Gedanken mit Tempo 180
In meinem Kopf ist ein einziges Chaos. Gedanken schwirren herum, ohne Weg und Ziel. Sie kommen aus Richtungen, wo noch nie Gedanken hergekommen sind. Komplett neue und ungewollte Gedanken beeinflusst durch die Wörter Anderer.
Oft sind es zu viele Gedanken, Gedanken die ich noch nie zuvor hatte. Gedanken über den Körper, die Gefühle, die Freunde & Familie. Keiner kann mir helfen den diese Gedanken sind so schnell weg, wie sie hergekommen sind. Mit einem Tempo von 180 kommen sie aus einer unbekannten Richtung und mit Tempo 180 verschwinden sie wieder. Folterung durch die eigenen Gedanken. Sie quälen einen, bringen einen bis zum Tod.
„Iss nicht so viel“, „Schau mal auf die Kalorien“, „Steh mal auf und geh laufen“ sind Gedanken, die oft vorkommen. Ich lege die Gabel zurück auf den Teller, dreh den Proteinriegel nochmal um und stehe auf und gehe raus. Die Gedanken stecken fest in meinem Kopf.
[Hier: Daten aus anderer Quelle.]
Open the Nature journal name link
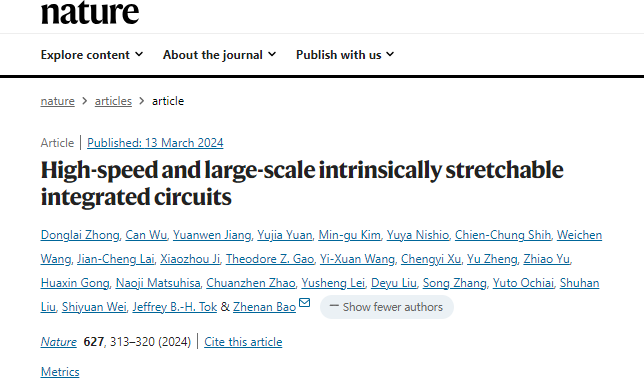 [58, 342]
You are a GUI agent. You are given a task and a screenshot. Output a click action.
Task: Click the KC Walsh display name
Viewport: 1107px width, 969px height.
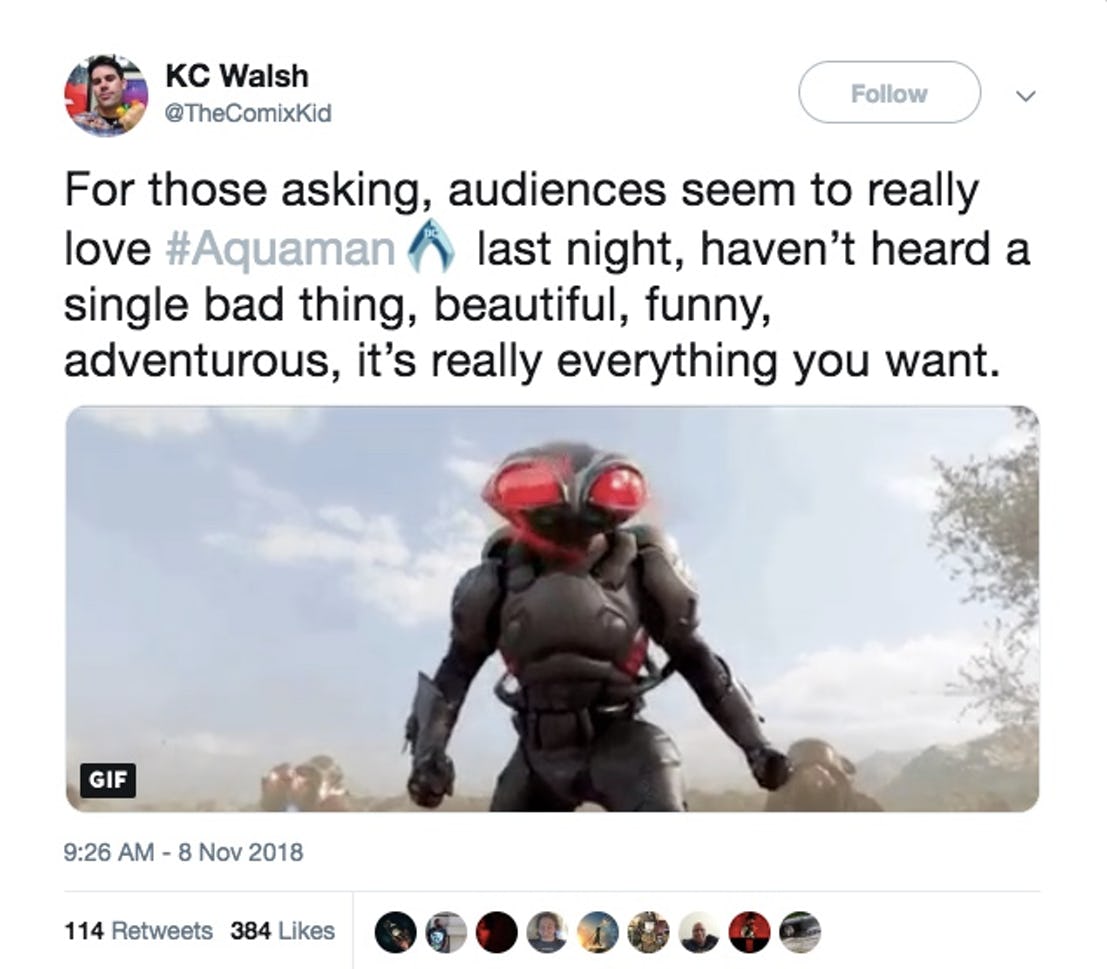pos(237,76)
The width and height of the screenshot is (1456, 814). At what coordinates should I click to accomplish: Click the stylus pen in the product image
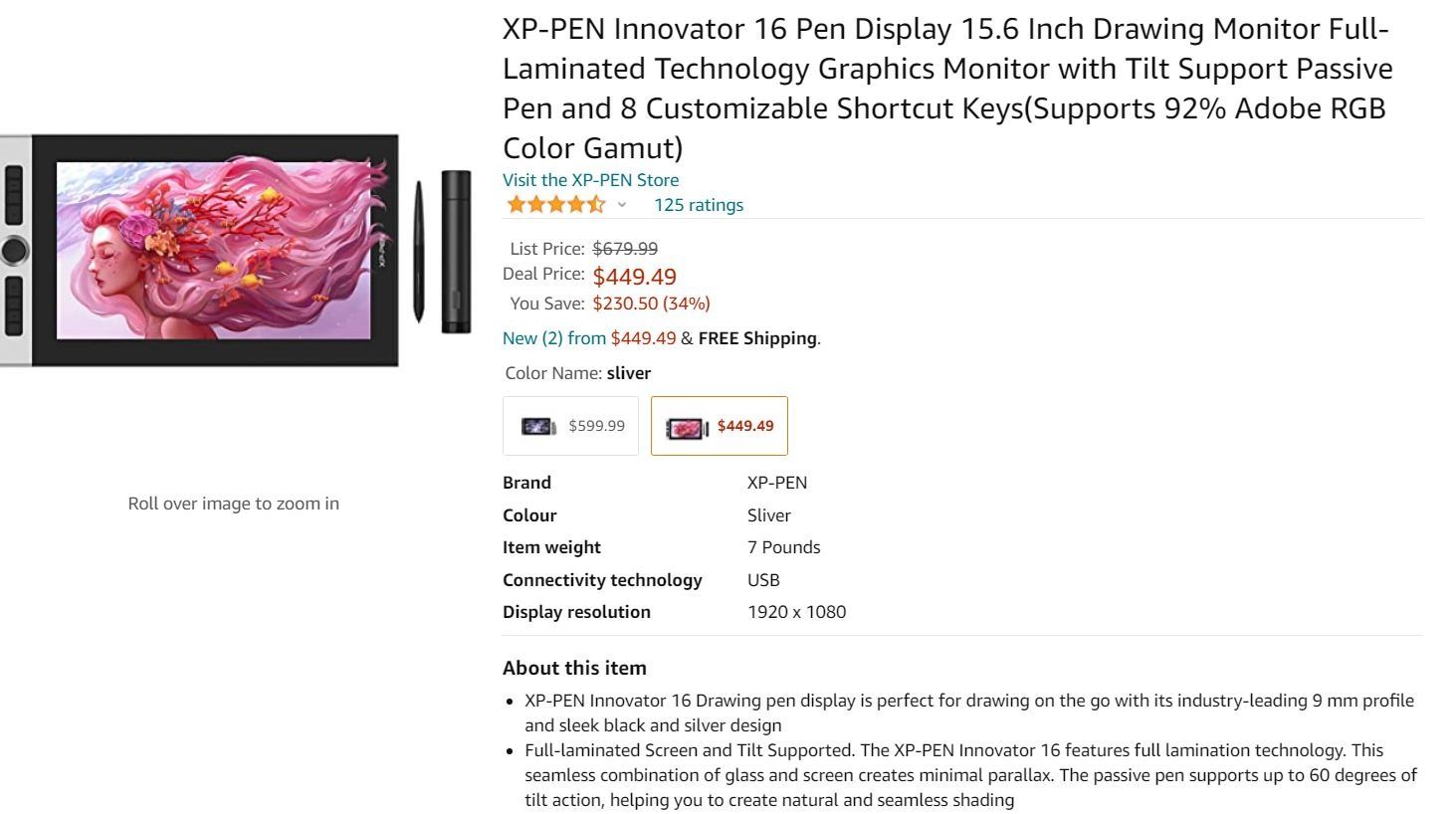tap(419, 252)
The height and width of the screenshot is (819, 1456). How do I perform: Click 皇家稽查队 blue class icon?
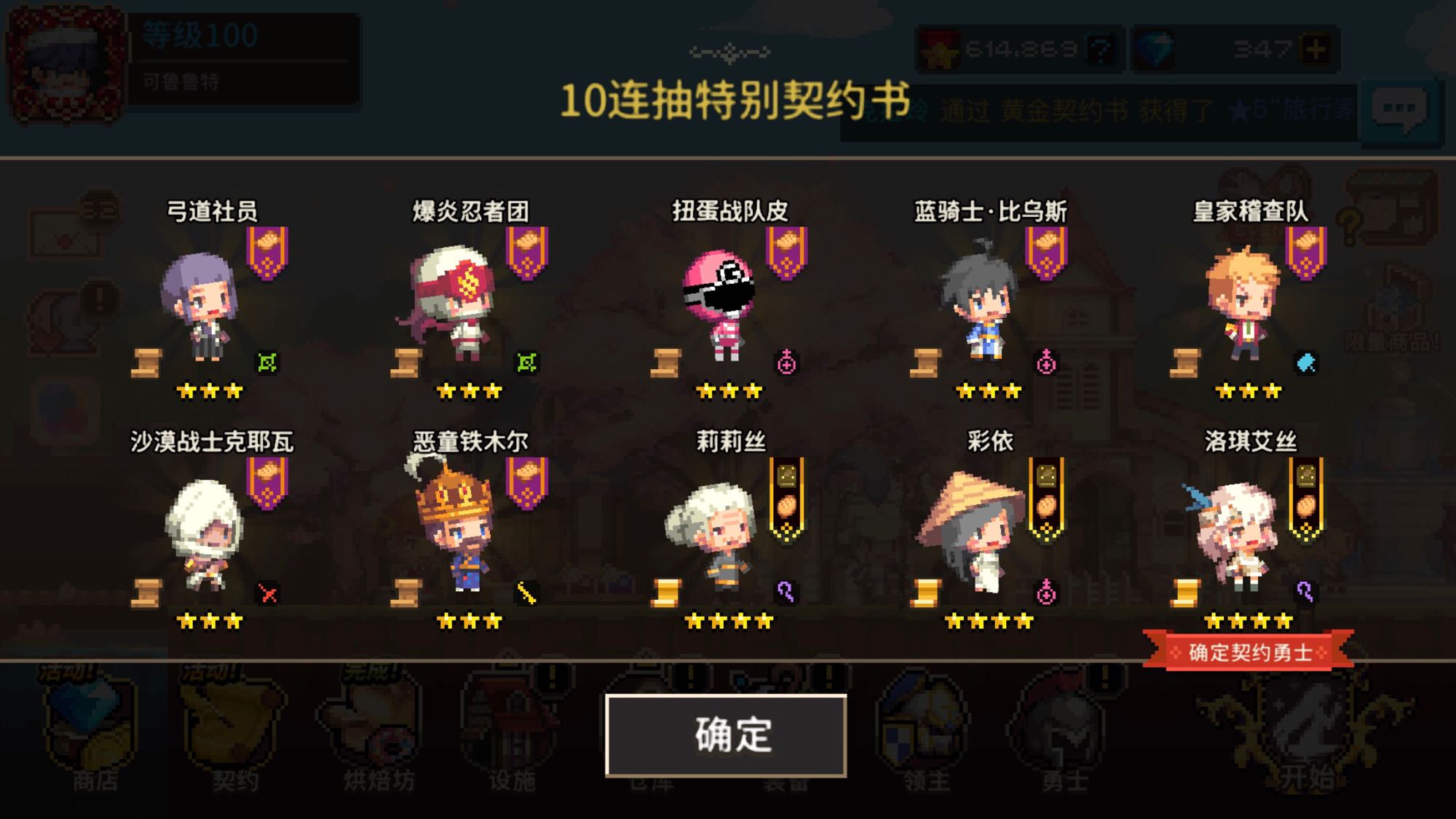1306,363
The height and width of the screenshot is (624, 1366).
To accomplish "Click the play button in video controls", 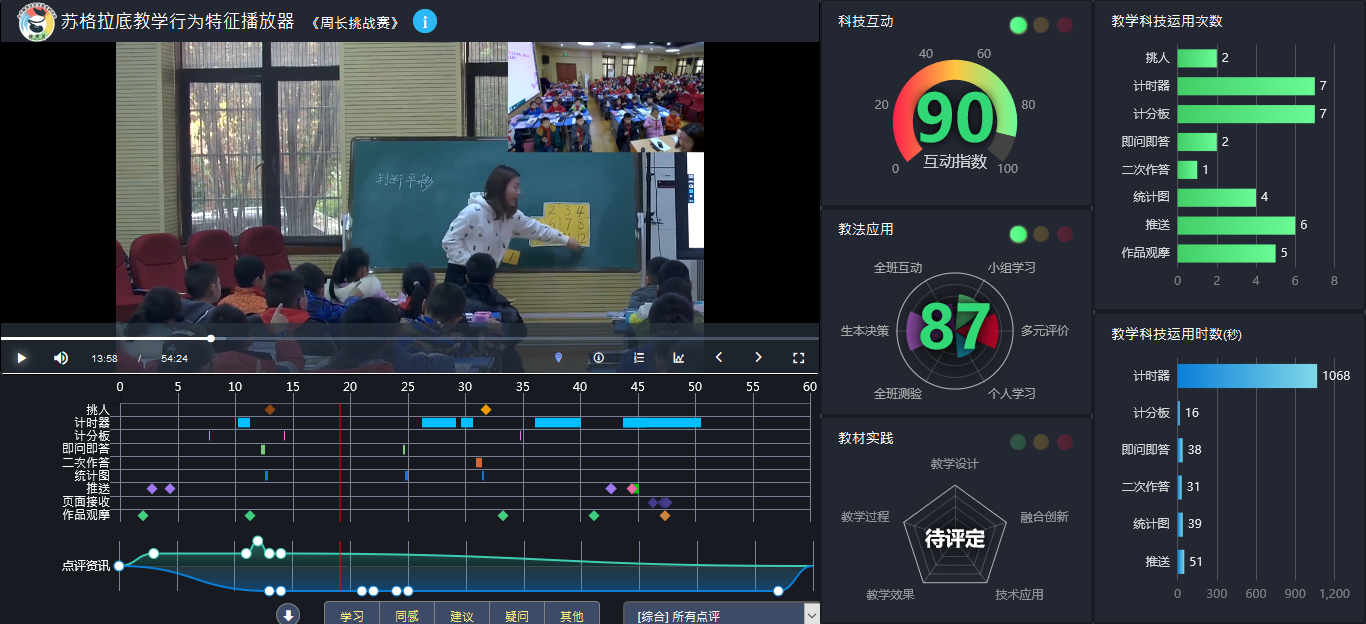I will point(21,358).
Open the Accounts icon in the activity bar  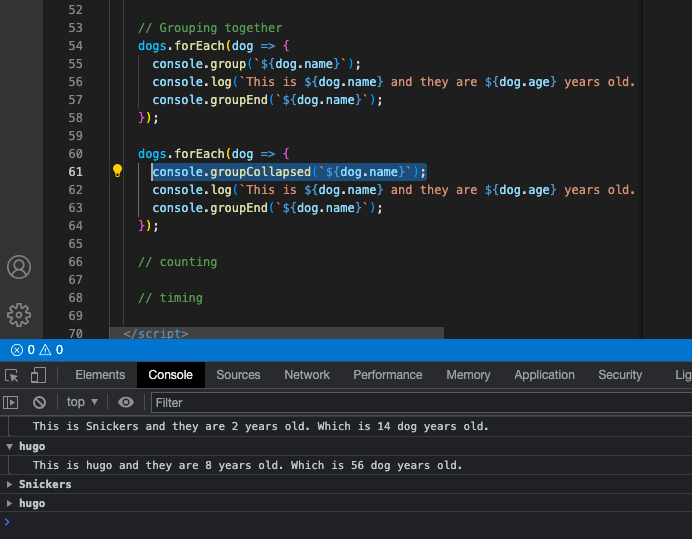pos(19,267)
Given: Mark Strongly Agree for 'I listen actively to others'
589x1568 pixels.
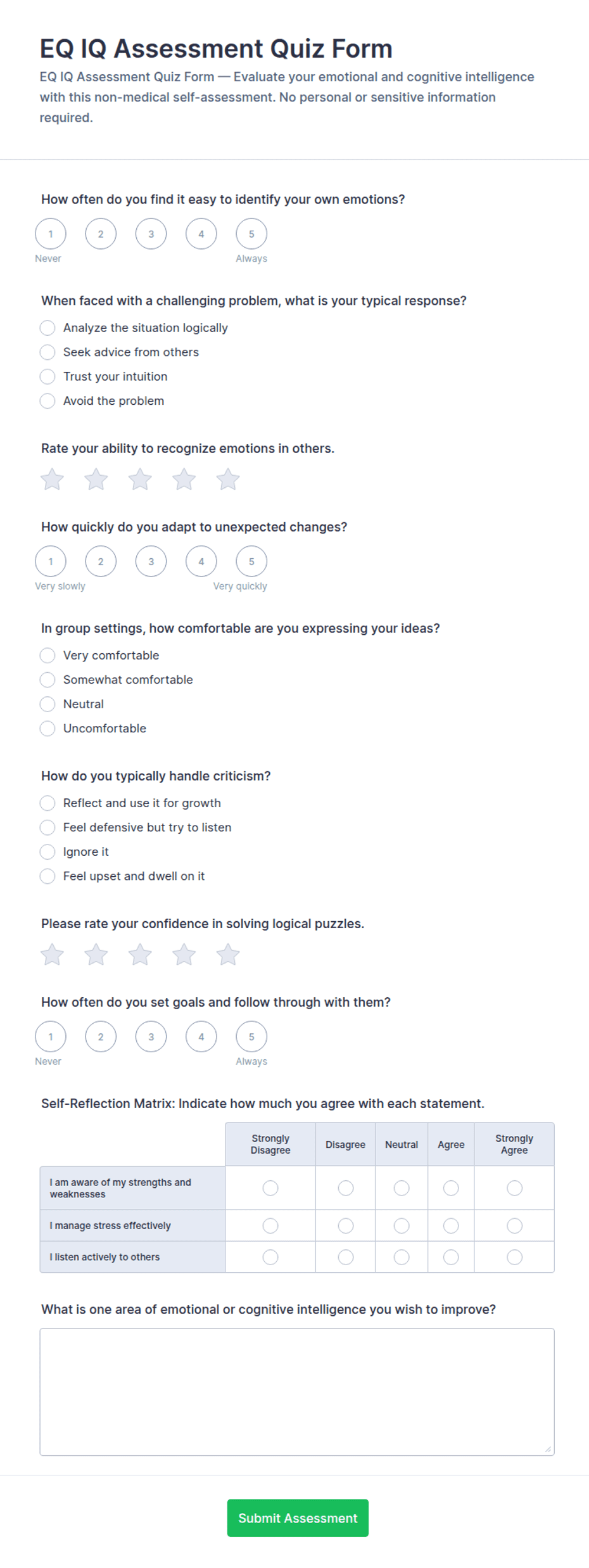Looking at the screenshot, I should (x=514, y=1257).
Sie möchten nicht raus, doch wenn ich denke, es geschafft zu haben sie loszuwerden, merke ich, dass ich mich getäuscht habe und sie noch stärker und lauter zurückgekommen sind.
„Nimm doch noch ein Stück Schoko, das hast du dir verdient“, „Die Zahl war heute wieder tief unten, du kannst dir jetzt noch eine zweite Portion gönnen“, „Der Hosenbund ist ja eh noch so weit, da hast du noch genug Platz für eine Nachspeise“ sind Gedanken die herumschwirren und alles in ein riesiges Chaos bringen.
Ich gehe raus. Ich laufe die Wege entlang ohne Orientierung aber mit einem Ziel: den Gedanken entkommen. Für einen Moment habe ich alles vergessen, doch in der Sekunde in der ich zuhause ankomme, sind die Gedanken zurück. Um mich herum ist Essen, ich habe Hunger, doch meine Gedanken sagen „Nein“.
Am Abend, wenn ich alleine bin halte ich es nicht mehr aus. Ich koche mir Eier und esse nur das Eiweiß, denn das hat weniger Kalorien. Danach kann ich noch eine Reiswaffel mit Gurkenscheiben essen. Eine Reiswaffel mit halbfetter Butter und einem dünnen Blatt Salami darf auch noch dabei sein. Etwas Hunger habe ich noch. Die restliche Gurke, eine halbe Paprika und noch etwas Sellerie wird aufgeschnitten, dazu mache ich einen Dip mit ganz vielen Gewürzen, denn sonst schmeckt es nicht. Einen kleinen „Sweet treat“ darf ich mir auch noch gönnen, ein Pfirsich mit paar Haferflocken und Chiasamen in einer Schüssel Jogurt schaden ja nicht. Zum Serie schauen, gibt es ein paar Löffel Apfelmus, doch plötzlich ist das ganze Glas leer. Ich halte es nicht mehr aus. Im Zimmer nebenan finde ich Chips und esse die ganze Packung. Toll gemacht. Jetzt musst du alles rauskotzen. Ich geh zum Klo, steck mir den Finger in den Mund und kotze es aus.
Am nächsten Tag möchte ich wieder entfliehen. Die dummen Gedanken gestern haben wieder kontrolliert. Ich muss ihnen zeigen, dass ich es alleine schaffe. Ich fange an zu rennen. Ich bin schnell. Aber ich muss schneller sein. Ich laufe so schnell, dass ich bei dem Tempomessgerät die Zahl nicht erkennen kann. Aber es sieht aus wie Tempo 180.